The precise chain of events leading to the characteristic pathology is not known, but it is likely to involve a cascade of events, including oxidative stress, excitotoxic damage, altered cell-cycle regulation, pathological inflammation, oxidative and excitotoxic damage, failure of trophic responses, demyelination, apoptosis, and the failure of neurotransmitter function, among others. In this context, it makes sense to consider the therapeutic potential of combining agents with different mechanisms of action in the hope that impinging on multiple aspects of the illness process may afford a greater benefit than that seen with a single agent.

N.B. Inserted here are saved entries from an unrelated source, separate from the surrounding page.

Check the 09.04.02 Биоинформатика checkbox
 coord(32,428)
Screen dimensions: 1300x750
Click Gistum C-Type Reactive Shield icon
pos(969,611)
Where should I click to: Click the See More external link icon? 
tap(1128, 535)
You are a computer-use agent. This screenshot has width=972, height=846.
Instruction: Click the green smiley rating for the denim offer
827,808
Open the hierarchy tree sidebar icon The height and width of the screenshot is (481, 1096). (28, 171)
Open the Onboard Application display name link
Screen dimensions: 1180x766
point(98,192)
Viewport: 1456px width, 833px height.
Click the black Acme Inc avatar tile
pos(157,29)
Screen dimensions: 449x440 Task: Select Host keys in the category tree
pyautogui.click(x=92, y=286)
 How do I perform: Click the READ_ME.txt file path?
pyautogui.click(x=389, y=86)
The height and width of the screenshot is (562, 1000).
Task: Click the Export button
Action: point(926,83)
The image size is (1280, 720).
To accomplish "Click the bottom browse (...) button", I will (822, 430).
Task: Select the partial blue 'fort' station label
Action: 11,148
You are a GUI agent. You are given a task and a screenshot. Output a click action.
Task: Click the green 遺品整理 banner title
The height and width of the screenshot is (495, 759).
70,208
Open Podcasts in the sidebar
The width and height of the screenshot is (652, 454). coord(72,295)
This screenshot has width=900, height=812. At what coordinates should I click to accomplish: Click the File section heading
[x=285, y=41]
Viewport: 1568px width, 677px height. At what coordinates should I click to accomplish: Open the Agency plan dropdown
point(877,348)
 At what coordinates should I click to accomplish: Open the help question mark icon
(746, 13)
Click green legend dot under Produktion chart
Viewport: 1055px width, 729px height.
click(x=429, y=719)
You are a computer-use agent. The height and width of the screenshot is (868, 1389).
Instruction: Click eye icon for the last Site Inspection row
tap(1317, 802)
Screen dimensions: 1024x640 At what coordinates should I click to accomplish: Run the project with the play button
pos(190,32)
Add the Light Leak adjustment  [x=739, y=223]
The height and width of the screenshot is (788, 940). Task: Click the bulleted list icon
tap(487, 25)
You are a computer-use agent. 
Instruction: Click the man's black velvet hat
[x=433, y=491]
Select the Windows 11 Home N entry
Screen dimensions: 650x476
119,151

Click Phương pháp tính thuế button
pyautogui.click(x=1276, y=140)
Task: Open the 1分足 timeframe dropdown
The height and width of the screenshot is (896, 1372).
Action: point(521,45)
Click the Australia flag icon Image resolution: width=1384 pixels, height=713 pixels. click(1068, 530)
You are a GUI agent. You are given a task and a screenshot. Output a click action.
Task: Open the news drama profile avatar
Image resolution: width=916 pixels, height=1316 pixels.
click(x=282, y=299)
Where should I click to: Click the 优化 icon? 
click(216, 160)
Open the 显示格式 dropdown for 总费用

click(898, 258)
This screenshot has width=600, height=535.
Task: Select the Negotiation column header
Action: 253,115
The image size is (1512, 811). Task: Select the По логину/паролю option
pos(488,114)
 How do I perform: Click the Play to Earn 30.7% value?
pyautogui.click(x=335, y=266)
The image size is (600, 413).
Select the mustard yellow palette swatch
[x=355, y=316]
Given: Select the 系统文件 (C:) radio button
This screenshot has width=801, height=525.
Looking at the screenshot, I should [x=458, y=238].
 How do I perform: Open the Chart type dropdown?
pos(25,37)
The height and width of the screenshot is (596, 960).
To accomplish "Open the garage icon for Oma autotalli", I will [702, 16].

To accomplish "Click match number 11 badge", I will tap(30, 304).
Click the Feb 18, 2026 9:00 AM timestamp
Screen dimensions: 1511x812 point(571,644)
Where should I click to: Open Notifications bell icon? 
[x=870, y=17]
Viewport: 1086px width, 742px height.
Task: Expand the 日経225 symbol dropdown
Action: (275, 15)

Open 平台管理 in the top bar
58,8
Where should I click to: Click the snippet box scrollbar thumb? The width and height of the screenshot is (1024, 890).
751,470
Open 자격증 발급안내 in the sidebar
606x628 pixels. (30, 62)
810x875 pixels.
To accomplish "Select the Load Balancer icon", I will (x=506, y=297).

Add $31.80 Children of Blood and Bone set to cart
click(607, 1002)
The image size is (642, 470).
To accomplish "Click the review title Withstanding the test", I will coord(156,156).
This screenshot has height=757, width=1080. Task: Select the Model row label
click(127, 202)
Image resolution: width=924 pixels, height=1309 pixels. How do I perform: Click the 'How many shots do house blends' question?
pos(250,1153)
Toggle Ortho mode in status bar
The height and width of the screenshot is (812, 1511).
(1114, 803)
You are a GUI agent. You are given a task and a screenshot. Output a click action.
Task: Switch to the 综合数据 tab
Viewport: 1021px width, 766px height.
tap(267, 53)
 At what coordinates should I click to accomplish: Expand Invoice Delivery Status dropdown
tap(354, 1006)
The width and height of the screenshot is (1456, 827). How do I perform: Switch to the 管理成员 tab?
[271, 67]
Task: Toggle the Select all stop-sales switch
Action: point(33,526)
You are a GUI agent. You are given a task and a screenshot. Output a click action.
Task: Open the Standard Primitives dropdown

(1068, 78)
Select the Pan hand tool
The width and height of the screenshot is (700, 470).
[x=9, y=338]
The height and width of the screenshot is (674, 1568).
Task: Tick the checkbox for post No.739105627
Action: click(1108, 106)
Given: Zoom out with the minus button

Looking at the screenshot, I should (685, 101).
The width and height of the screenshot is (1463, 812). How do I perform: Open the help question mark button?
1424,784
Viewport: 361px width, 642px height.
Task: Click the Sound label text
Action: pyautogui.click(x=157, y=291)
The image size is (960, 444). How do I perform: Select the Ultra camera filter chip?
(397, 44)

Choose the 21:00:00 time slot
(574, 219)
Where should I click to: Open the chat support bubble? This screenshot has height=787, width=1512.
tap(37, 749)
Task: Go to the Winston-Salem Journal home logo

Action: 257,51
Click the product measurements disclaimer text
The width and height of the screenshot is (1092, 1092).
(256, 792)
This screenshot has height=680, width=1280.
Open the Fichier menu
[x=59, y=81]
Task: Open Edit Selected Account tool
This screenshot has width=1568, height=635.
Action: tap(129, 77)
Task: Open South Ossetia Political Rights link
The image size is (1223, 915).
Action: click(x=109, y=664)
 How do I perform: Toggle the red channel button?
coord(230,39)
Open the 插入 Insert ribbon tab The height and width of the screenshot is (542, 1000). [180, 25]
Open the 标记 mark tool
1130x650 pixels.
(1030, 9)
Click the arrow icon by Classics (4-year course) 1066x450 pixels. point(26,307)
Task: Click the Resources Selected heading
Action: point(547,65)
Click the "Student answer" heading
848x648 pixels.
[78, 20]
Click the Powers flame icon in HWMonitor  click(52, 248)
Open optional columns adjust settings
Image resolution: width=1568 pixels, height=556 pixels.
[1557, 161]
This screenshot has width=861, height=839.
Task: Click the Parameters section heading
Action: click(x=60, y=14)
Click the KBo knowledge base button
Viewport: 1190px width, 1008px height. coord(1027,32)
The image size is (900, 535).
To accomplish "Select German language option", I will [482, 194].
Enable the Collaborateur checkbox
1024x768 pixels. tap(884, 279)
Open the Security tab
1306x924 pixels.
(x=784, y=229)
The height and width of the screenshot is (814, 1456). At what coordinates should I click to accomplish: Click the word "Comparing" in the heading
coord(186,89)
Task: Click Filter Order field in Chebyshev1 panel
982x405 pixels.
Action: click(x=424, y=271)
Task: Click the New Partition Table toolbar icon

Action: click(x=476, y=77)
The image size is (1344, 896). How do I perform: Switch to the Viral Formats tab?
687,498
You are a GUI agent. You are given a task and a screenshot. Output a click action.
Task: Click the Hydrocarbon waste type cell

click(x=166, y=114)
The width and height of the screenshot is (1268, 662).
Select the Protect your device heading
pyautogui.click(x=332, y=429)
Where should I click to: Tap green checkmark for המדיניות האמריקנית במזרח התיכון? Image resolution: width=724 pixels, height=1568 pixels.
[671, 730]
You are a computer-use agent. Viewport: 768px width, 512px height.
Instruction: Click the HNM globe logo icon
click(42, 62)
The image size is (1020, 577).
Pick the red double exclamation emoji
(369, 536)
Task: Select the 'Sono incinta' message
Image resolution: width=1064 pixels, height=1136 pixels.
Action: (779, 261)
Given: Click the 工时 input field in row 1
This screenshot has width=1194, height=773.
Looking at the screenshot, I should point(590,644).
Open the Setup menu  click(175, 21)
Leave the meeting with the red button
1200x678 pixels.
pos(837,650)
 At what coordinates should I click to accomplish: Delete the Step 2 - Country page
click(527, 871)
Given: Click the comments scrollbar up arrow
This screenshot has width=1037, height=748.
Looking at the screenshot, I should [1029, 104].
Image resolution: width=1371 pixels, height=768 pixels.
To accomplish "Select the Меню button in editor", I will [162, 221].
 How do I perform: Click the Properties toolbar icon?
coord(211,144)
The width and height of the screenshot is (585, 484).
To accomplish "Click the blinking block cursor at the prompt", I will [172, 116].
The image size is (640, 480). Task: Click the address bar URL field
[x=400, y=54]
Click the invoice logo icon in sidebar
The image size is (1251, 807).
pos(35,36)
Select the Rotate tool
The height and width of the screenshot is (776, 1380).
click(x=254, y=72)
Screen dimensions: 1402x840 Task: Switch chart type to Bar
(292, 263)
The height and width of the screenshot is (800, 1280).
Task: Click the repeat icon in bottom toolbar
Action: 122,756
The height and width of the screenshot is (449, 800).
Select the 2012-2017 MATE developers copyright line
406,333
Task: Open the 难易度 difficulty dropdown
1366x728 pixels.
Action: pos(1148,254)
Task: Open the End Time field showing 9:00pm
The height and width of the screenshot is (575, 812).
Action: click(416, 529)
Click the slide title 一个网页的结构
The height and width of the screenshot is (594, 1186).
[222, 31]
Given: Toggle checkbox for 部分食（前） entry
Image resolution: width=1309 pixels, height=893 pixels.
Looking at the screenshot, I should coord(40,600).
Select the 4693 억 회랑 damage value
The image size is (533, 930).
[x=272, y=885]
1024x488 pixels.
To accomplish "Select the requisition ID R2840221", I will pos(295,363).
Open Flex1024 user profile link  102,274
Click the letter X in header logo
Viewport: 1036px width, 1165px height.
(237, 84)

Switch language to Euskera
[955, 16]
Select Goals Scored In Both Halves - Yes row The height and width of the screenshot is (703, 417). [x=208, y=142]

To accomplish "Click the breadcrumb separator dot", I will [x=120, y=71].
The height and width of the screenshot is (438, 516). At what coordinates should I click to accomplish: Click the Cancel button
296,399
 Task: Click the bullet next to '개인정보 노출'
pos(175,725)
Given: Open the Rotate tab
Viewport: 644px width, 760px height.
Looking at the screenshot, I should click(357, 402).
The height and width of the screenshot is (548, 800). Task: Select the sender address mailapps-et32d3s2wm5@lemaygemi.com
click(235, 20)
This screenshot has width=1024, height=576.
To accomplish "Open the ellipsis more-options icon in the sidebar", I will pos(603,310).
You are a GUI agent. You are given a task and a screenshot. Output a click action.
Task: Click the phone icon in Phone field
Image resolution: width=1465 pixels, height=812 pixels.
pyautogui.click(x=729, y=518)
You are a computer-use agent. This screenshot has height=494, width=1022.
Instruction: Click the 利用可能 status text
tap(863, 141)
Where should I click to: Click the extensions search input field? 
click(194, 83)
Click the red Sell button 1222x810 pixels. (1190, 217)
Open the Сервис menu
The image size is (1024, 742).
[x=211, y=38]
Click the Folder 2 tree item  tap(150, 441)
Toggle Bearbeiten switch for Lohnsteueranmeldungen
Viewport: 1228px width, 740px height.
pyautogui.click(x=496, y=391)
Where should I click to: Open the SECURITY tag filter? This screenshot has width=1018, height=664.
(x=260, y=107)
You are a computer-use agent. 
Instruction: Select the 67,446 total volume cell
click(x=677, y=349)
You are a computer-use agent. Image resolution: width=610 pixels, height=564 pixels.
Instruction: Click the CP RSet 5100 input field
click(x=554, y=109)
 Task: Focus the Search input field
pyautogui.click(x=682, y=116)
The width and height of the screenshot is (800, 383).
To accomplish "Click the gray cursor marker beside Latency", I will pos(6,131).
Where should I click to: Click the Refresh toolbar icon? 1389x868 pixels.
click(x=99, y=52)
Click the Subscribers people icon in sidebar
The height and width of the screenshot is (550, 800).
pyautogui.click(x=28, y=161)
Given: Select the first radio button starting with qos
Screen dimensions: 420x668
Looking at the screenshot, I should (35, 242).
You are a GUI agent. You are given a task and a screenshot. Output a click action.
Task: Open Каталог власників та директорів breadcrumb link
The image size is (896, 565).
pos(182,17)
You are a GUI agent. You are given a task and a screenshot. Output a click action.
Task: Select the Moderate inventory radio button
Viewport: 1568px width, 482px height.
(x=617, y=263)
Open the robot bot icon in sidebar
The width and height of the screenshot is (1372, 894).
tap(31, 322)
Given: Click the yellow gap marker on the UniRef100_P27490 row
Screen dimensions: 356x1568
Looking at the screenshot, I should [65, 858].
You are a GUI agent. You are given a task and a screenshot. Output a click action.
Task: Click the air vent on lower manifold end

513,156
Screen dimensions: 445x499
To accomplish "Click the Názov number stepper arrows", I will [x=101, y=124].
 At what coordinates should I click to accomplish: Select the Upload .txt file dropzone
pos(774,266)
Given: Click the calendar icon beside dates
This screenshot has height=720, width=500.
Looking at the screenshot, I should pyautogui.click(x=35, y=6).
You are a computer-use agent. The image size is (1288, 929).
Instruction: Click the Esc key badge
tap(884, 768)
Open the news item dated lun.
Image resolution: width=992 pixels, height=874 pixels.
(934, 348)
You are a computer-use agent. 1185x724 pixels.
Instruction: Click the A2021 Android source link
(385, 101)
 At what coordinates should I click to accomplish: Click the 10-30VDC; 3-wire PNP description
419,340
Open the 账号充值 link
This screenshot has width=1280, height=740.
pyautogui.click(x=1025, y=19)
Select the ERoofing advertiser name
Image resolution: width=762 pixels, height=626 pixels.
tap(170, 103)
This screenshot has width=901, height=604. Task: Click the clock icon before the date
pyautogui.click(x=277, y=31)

What follows is a somewhat selective overview of the available clinical evidence as we see it. The reality is that relatively few studies combine what we now might consider to be the most promising strategies: most data come from earlier studies addressing putative neurotransmitter dysfunction. It is important to note that some studies were true ‘combination’ studies, in which multiple agents were co-administered simultaneously, and others were ‘add-on’ designs, in which case a second agent was administered some time after a prior therapy was initiated. This distinction is methodologically important.

Cholinergics
The earliest and most obvious efforts addressed what might happen if different cholinergic therapies were combined. There is compelling evidence for structural and functional cholinergic impairment in AD, and emerging evidence that cholinergic therapeutics might confer clinically discernible benefit.

Tacrine and Lecithin
What may have been the first combination study in AD addressed the effects of tetrahydroaminoacridine (THA) combined with lecithin.2 Ten patients diagnosed with ‘primary progressive dementia’ were studied in four trials of random order: placebo, lecithin alone, THA alone, or a combination of lecithin and THA. Medications were administered in divided doses of THA 90mg and/or lecithin 180mg at three intervals over a 14-hour period. Cognitive testing was performed two hours after the final dose. Each of the four studies was separated by a minimum of 56 hours. While highly topical for its time, the study was essentially negative.

In a double-blind, cross-over study with two sequential randomized periods of treatment lasting for eight weeks each, Gauthier et al. evaluated the combination of the maximal tolerated dose of THA (up to 100mg/day) plus lecithin 4.7g/day in 52 AD patients.3 This study showed no clinical benefit to combination use of THA and lecithin as measured by global ratings, a functional scale, and a behavioral scale. A doubleblind cross-over study with four-month follow-up by Chatellier and Lacomblez randomized 67 AD patients to tacrine (dose ranging from 50 to 125mg/day) and tacrine (1,200mg/day) versus placebo.4 There was no significant improvement on the Mini Mental State Examination (MMSE) or the Stockton geriatric rating scale. A fourth, small, double-blind study in 10 patients showed no therapeutic effect. 5

Acetylcholinesterase Inhibitors and Acetyl-L-Carnitine
Acetyl-L-carnitine (ALC), an intracellular carrier of acetyl groups that are necessary for acetylcholine synthesis (which was thought to have the potential to enhance the effect of acetylcholinesterase inhibitors [AChEIs]), was tested in combination with an AChEI (either donepezil or rivastigmine).6 After a three-month period on an AChEI only, 38% of patients were classified as ‘responders’ and 48% as ‘non-responders’ as determined by changes in the MMSE and Alzheimer’s Disease Assessment Scale-Cognitive (ADAS-Cog). The 21 patients who were nonresponders entered a three-month open-label study of ALC 2g/day in addition to the AChEI. The proportion of responders increased from 38% after treatment with AChIE alone to 50% on combination therapy. This study reports a positive response rate after the addition of ALC, but further studies have not yet been performed.